Let \(\varvec{X}\sim \text{ n } (\varvec{\mu }, \varvec{{\mathcal {I}}})\), where \(\varvec{{\mathcal {I}}}\) is a nonnegative definite matrix. Also let \(\varvec{Q}\) be symmetric and positive definite matrix such that \(\varvec{Q}^{1/2} \varvec{{\mathcal {I}}} \varvec{Q}^{1/2}\) is an idempotent matrix, and \(\varvec{Q} \varvec{{\mathcal {I}}} \varvec{Q}\varvec{\mu }=\varvec{Q}\varvec{\mu }\).
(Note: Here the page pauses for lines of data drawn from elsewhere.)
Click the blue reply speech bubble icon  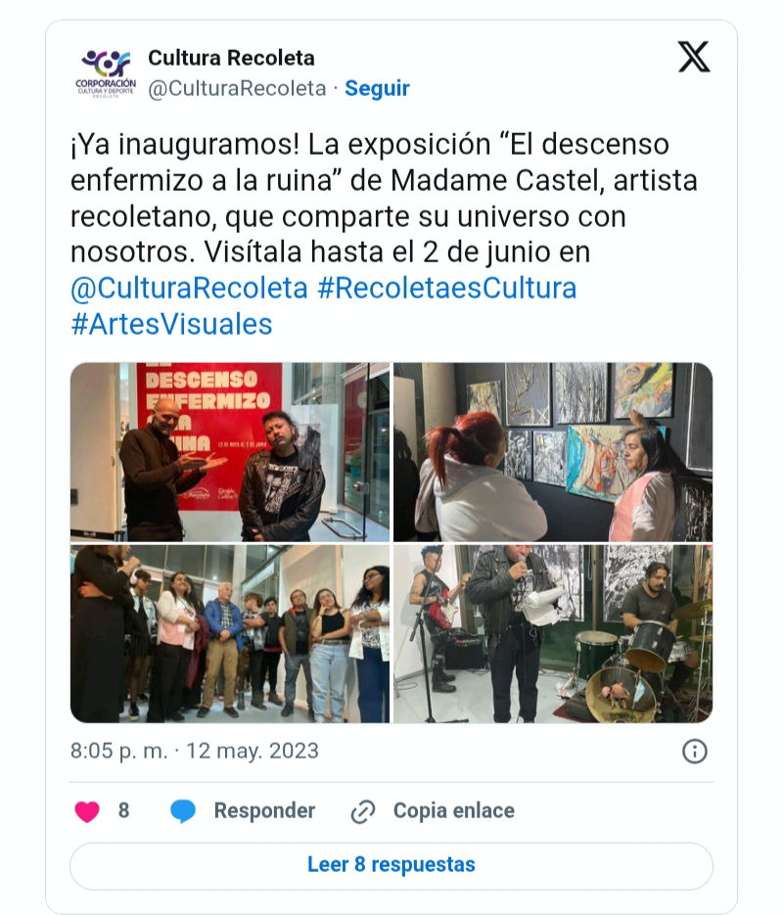point(183,811)
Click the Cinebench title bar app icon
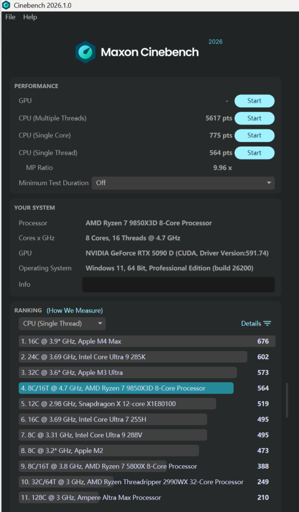The image size is (299, 512). (6, 5)
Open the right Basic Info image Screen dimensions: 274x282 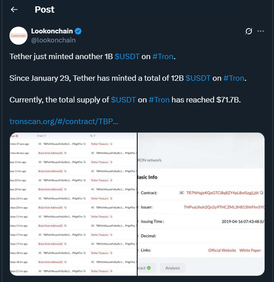pyautogui.click(x=201, y=204)
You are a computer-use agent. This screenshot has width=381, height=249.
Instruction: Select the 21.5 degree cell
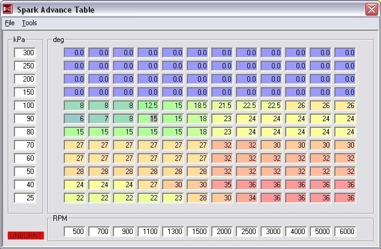click(x=223, y=106)
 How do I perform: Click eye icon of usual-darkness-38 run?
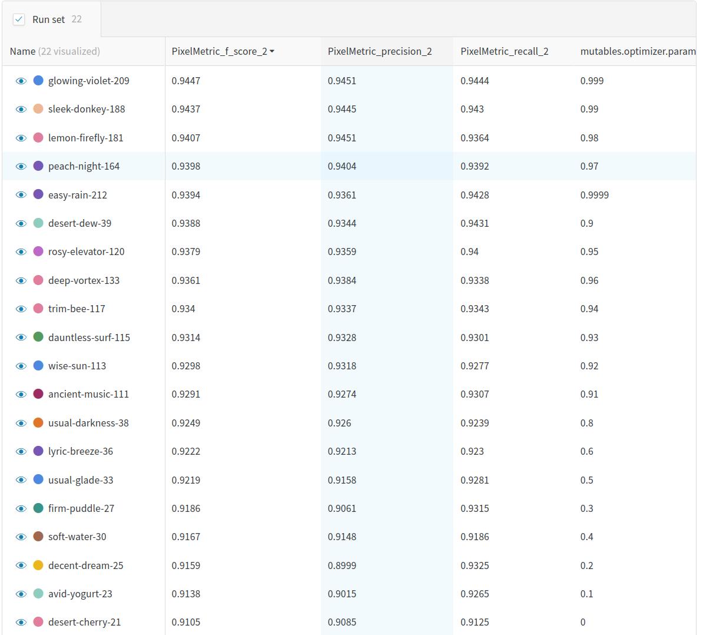click(21, 423)
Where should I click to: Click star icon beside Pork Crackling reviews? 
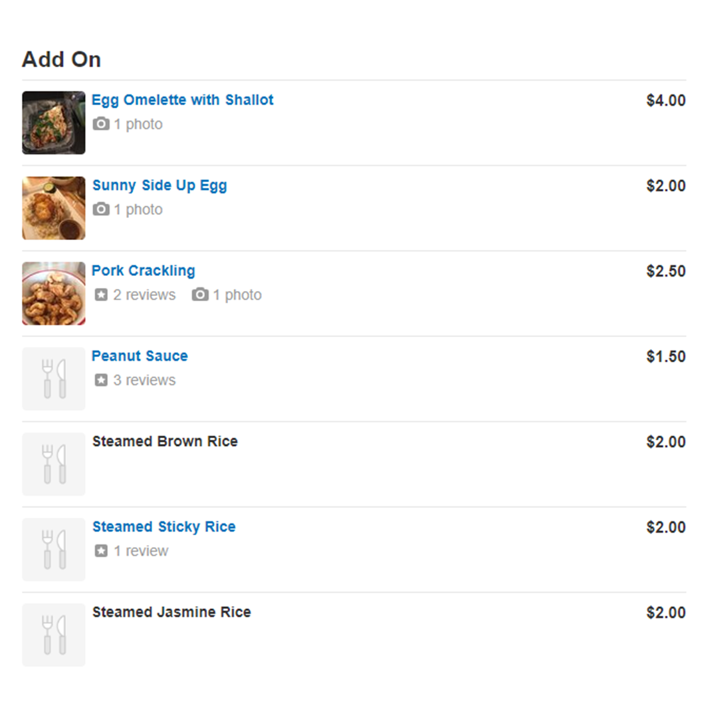pyautogui.click(x=101, y=295)
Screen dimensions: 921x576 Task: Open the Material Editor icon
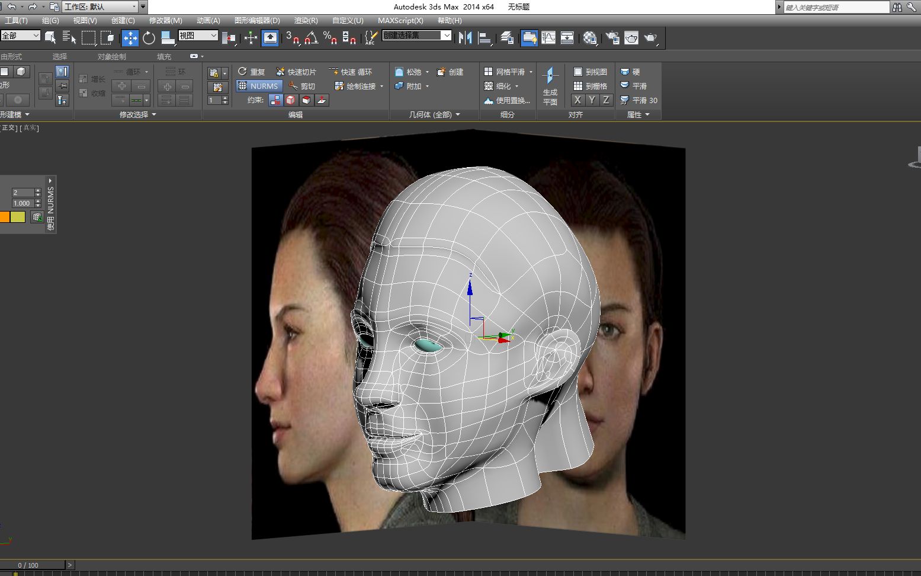click(589, 38)
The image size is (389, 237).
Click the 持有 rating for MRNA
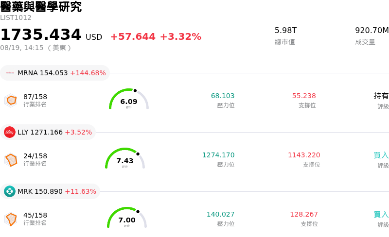click(381, 96)
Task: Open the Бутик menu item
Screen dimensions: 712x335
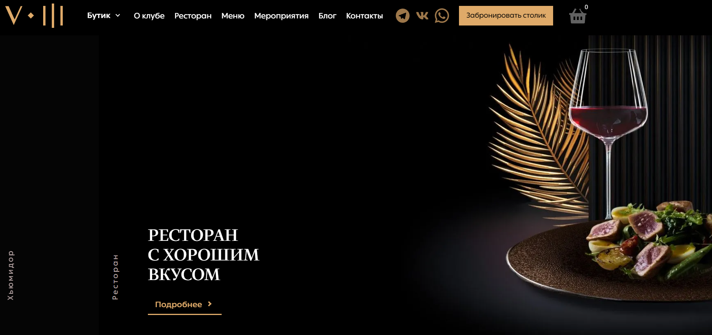Action: point(99,15)
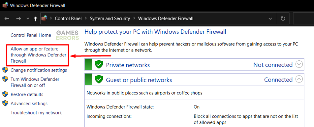Click the shield icon beside Restore defaults

(5, 94)
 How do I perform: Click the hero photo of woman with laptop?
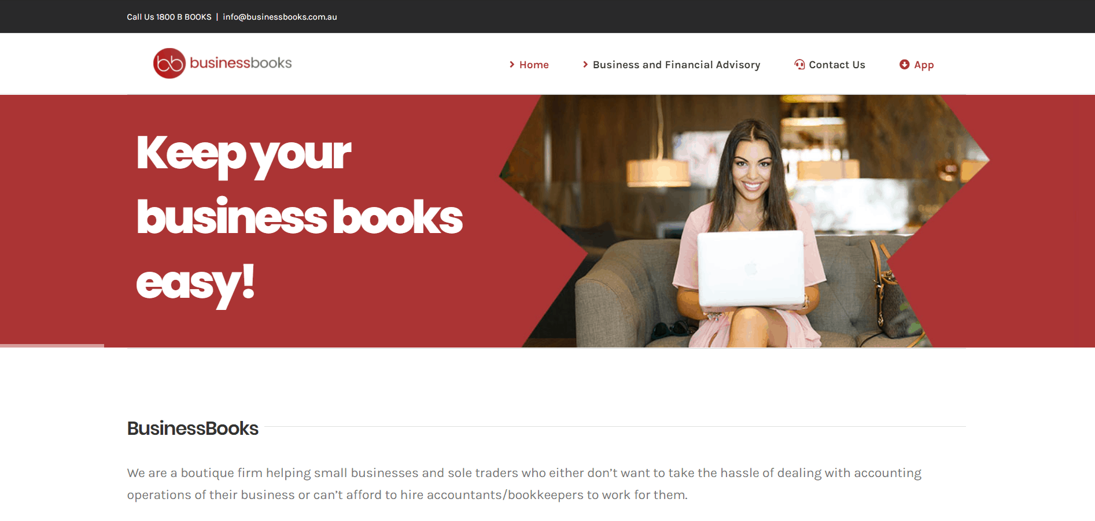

Then for all \(\varphi \), Borel measurable and real-valued integrable function

$$\begin{aligned}&1 \text{ E }\left( \varphi \left( \varvec{X}^{\top } \varvec{Q} \varvec{{\mathcal {I}}} \varvec{Q}\varvec{X}\right) \varvec{X}\right) = \varvec{\theta }\text{ E }\left( \varphi \left( \chi _{p+2}^2(\varvec{\mu }^{\top } \varvec{Q} \varvec{\mu }) \right) \right) \\&2 \text{ E }\left( \varphi \left( \varvec{X}^{\top } \varvec{Q} \varvec{{\mathcal {I}}} \varvec{Q}\varvec{X}\right) \varvec{X}^{\top }\varvec{M}\varvec{X}\right) = \text{ E }\left( \varphi \left( \chi _{p+2}^2(\varvec{\mu }^{\top } \varvec{Q} \varvec{\mu }) \right) \right) \text{ tr }(\varvec{A\varvec{{\mathcal {I}}}})\\&\qquad +\text{ E }\left( \varphi \left( \chi _{p+4}^2(\varvec{\mu }^{\top } \varvec{Q} \varvec{\mu }) \right) \right) \varvec{\mu }^{\top } \varvec{M} \varvec{\mu }, \end{aligned}$$

where \(\varvec{M}\) is nonnegative definite matrix.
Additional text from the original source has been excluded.